WHAT IS EXPECTED — Find how many lines in this data contain the string "magnifier". Respond with only that number.

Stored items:
* * * * *

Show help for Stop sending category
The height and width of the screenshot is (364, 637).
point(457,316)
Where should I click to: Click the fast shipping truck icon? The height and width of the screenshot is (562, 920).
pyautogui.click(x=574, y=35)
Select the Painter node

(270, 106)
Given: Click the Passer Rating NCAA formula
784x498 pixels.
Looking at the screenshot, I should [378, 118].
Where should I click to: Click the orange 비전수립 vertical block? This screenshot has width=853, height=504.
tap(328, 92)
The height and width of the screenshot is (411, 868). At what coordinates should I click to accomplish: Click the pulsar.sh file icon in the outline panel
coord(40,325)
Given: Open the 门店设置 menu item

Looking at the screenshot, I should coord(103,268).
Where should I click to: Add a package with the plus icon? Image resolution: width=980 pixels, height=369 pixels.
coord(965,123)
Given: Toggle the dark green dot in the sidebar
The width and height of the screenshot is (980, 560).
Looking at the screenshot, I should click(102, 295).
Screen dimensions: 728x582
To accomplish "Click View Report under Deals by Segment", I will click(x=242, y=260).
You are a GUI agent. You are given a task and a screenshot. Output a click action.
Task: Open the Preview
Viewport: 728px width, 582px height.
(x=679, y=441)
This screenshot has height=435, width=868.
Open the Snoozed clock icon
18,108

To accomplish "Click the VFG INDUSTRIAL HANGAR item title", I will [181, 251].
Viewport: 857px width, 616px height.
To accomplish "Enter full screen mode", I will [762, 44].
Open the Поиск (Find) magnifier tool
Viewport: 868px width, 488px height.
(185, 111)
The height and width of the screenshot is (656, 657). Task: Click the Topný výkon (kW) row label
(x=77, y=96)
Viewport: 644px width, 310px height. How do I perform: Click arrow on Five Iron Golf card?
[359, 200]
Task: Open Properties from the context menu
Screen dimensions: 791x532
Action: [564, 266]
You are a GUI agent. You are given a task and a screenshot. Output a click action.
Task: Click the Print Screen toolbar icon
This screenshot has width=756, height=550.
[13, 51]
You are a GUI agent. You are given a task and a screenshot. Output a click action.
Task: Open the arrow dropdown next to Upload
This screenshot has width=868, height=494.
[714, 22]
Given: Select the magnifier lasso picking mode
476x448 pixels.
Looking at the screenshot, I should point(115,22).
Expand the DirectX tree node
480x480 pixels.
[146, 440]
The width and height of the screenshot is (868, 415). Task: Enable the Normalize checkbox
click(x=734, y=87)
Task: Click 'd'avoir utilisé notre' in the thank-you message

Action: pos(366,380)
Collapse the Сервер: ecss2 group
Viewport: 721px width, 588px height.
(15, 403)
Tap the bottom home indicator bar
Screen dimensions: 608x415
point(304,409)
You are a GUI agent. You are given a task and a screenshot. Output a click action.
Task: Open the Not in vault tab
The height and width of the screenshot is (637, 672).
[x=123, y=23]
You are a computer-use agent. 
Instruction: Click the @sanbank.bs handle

* * * * *

ANSWER SPACE — 2